- _CONSIGNES_
A) Traduisez en anglais cette phrase du texte sur la désobéissance associative : « Cette évolution jurisprudentielle laisse entrevoir les linéaments d’une doctrine européenne de la désobéissance associative, fondée sur une articulation nouvelle entre liberté d’expression, droit de réunion, et engagement collectif pour des causes émergentes. »
B) Donnez la suite du texte sur la désobéissance associative, à partir de sa dernière phrase.

- _TEXTE FOURNI_
▽
Dans ce cadre, la désobéissance associative pacifique n’est pas un écart. Elle est un signal. Une dissonance révélatrice. Une tension féconde entre les pratiques sociales et les représentations juridiques — tension que la démocratie ne peut ignorer sans se fossiliser.

 

En affirmant la légitimité d’un tel agir, la Cour dit quelque chose de fort : que les formes collectives d’alerte, de critique et de protestation46, y compris hors des formats reconnus, participent pleinement à la vie démocratique. Elle reconnaît que le droit d’association ne se réduit pas à une procédure de déclaration ou à un statut, mais peut aussi s’incarner dans un geste de reliance — dans une mise en lien éthique, dans une parole collective structurante. Et qu’à ce titre, la désobéissance associative — dès lors qu’elle est non violente, motivée, tournée vers l’intérêt général — mérite d’être protégée. Non comme une tolérance. Mais comme une exigence démocratique.

 

 

L’analyse de l’arrêt Bogay et autres c. Ukraine, replacée dans le sillage jurisprudentiel européen, témoigne d’un élargissement substantiel du périmètre des libertés collectives. En reconnaissant à des collectifs informels, engagés dans une cause encore minoritaire, le bénéfice plein et entier des garanties conventionnelles, la Cour ne se contente pas de rappeler les principes classiques de la liberté de réunion. Elle ouvre une brèche47. Une brèche vers une conception renouvelée de l’agir démocratique.

 

La reconnaissance de ces formes d’expression militantes — critiques, contestataires, parfois situées aux marges du licite — repose sur une conviction implicite mais forte : la vitalité démocratique suppose de tolérer et de protéger les voix dissidentes, y compris lorsqu’elles empruntent des chemins non institutionnels. Dès lors que l’action demeure pacifique, collective, tournée vers l’intérêt général, elle appelle protection. Non par tolérance, mais comme participation active au débat public.

 

Cette évolution jurisprudentielle laisse entrevoir les linéaments d’une doctrine européenne de la désobéissance associative, fondée sur une articulation nouvelle entre liberté d’expression, droit de réunion, et engagement collectif pour des causes émergentes.
△
- _LISTE DES DONNÉES_
▽
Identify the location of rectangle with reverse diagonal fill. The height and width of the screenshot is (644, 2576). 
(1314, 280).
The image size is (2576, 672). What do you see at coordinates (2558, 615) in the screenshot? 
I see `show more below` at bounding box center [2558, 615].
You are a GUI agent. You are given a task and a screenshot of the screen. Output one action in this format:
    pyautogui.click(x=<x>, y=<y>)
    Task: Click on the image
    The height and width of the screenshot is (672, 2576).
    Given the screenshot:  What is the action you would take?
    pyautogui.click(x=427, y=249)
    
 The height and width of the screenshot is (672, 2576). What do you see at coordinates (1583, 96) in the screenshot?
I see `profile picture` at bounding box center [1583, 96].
△
- _RÉPONSES PAR CONSIGNE_
A) This development in case law reveals the outlines of a European doctrine of associative disobedience, grounded in a new link between freedom of expression, the right of assembly, and collective commitment to emerging causes.

B)
 

En creux, c’est une autre conception du droit d’association qui se dessine : un droit non réduit à ses formes juridiques classiques, mais élargi à des pratiques de reliance, de mobilisation, d’interpellation. Une Association — non pas comme statut, mais comme acte. Comme manière de faire lien pour dire autrement le juste. Même au prix d’un frottement. Même au prix d’un inconfort pour l’ordre établi.

 

L’arrêt Bogay et autres c. Ukraine constitue une avancée décisive dans la reconnaissance jurisprudentielle des formes émergentes de mobilisation collective. En statuant sur la répression d’une manifestation pacifique initiée par un collectif informel, la Cour européenne des droits de l’homme ne s’est pas limitée à réaffirmer le cadre classique de protection des libertés de réunion et d’expression. Elle a franchi un seuil : celui d’une reconnaissance implicite mais déterminante de la légitimité démocratique de l’agir collectif dissensuel, dès lors qu’il s’inscrit dans une logique non violente, structurée autour d’une cause d’intérêt général — fût-elle minoritaire.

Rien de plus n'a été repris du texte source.